- Born: c. 1789 French West Indies
- Died: January 9, 1848 Philadelphia, Pennsylvania, U.S.
- Resting place: Saint James the Less Episcopal Churchyard, Philadelphia
- Occupations: Businessman, real estate investor, activist
- Spouse: Amy Matilda Williams
- Children: 8, including Peter William Cassey
- Relatives: Peter Williams Jr. (father in-law)

= Joseph Cassey =

French West Indies-born American businessman and activist (1789–1848)

Joseph Cassey (c. 1789–1848) was a French West Indies-born American businessman, abolitionist activist and Underground Railroad conductor. He also worked as a barber, and as well as a wig maker, perfumer, and money-lender. He lived in the historic Cassey House in Society Hill, and was active in the African-American elite community in Philadelphia.

== Early life ==
Joseph Cassey was born in 1789 in French West Indies (in the present-day Caribbean region). He moved to Philadelphia some time before 1808. He was a member of African Episcopal Church of St. Thomas, then located at 5th and Adelphi Streets.

In 1825, Cassey married Amy Matilda Williams from New York City, and they had 8 children. His father in-law was Peter Williams Jr., an African-American Methodist Episcopal priest and abolitionist.

== Career ==

Cassey's barber shop advertisement, 1832; reads "keeps a general assortment of perfumery, scented soaps, shaving apparatus, ladies work and dressing boxes, fine cutlery, fancy hair, pommade, 'huil antique', combs"

Cassey owned many Philadelphia rental properties, and by 1840, he had amassed an estimated net worth of US$75,000 (~$ in ), mostly in real estate. Cassey was real estate business partners with Robert Purvis. Cassey and Purvis jointly owned a Bucks County farm, which was visited frequently by suffragists and abolitionists, including stays by Lucretia Mott. Cassey was one of the wealthiest black 19th-century Philadelphians, holding this title alongside Frederick Douglass, James Forten, Robert Purvis, Rev. Richard Allen, Rev. Peter Williams Jr., Absalom Jones, William Whipper, and Stephen Smith.
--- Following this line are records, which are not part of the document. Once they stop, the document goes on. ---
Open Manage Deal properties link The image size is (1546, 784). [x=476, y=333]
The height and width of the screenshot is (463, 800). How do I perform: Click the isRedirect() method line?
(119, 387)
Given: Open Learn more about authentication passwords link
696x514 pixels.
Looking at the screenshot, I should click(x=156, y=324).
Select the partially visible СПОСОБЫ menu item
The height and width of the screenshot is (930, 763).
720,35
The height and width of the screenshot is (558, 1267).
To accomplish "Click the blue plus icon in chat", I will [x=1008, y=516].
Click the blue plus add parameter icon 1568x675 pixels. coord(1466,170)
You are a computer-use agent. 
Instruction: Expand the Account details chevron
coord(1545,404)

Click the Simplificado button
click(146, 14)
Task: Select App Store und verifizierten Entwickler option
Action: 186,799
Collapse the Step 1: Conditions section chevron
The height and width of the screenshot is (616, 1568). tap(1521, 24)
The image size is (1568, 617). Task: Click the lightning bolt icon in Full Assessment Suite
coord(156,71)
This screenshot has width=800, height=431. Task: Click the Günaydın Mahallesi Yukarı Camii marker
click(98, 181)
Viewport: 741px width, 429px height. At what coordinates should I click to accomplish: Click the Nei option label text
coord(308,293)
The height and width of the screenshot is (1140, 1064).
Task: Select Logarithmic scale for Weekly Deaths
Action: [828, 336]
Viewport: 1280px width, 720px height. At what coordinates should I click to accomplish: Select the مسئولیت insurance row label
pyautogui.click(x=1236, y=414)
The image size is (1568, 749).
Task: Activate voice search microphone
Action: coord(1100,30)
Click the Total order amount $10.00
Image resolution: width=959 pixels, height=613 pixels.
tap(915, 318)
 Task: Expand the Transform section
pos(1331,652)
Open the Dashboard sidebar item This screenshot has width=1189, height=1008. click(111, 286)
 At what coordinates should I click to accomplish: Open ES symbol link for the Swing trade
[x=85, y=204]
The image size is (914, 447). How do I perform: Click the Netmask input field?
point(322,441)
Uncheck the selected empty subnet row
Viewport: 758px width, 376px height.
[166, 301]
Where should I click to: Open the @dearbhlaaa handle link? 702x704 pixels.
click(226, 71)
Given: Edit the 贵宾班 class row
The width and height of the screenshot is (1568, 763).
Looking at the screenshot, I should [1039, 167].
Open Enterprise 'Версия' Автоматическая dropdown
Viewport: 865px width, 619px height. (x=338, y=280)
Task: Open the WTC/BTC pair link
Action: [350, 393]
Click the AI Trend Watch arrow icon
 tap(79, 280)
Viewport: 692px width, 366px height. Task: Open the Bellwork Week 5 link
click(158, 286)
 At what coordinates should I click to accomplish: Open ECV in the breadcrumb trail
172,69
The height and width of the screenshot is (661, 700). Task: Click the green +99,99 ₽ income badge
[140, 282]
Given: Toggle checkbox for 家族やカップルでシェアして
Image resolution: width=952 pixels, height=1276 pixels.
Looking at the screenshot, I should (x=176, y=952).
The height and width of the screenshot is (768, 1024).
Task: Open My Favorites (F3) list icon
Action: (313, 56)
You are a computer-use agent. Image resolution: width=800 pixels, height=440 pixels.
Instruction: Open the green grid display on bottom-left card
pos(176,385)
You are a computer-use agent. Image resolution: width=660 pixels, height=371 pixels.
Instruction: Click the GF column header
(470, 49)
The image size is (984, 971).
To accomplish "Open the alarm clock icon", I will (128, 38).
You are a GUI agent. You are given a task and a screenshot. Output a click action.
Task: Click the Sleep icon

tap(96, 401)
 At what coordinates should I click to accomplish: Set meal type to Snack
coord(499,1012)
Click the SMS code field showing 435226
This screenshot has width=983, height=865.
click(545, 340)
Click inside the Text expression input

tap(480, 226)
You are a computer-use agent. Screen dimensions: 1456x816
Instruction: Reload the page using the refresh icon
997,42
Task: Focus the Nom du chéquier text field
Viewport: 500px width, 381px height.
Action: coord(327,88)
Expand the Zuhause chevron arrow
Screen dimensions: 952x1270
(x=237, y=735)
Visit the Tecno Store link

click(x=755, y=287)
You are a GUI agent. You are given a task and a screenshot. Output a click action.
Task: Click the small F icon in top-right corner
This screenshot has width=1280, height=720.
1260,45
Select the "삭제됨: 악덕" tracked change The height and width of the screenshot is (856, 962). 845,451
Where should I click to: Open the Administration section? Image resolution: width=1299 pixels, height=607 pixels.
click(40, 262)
The Haytien Emigration Society of Philadelphia was founded in 1824 by Richard Allen and James Forten, a group recruiting freed African Americans to emigrate to Haiti. The 1820s and 1830s Cassey had worked as Treasurer to the Haytien Emigration Society. In 1818, he served as an officer at the Pennsylvania Augustine Society (also known as the Augustine Education Society of Pennsylvania), a group that supported African American schools, and which helped network him with other people active in resettlement. One of those Haitian resettlement supporters was Francis Webb, Secretary to the Haytien Emigration Society and the Philadelphia-based distributor for Freedom's Journal from 1827 until 1829. After Webb's death in 1829, the Cassey family remained close to Webb's children, including youngest son and future author, Frank J. Webb.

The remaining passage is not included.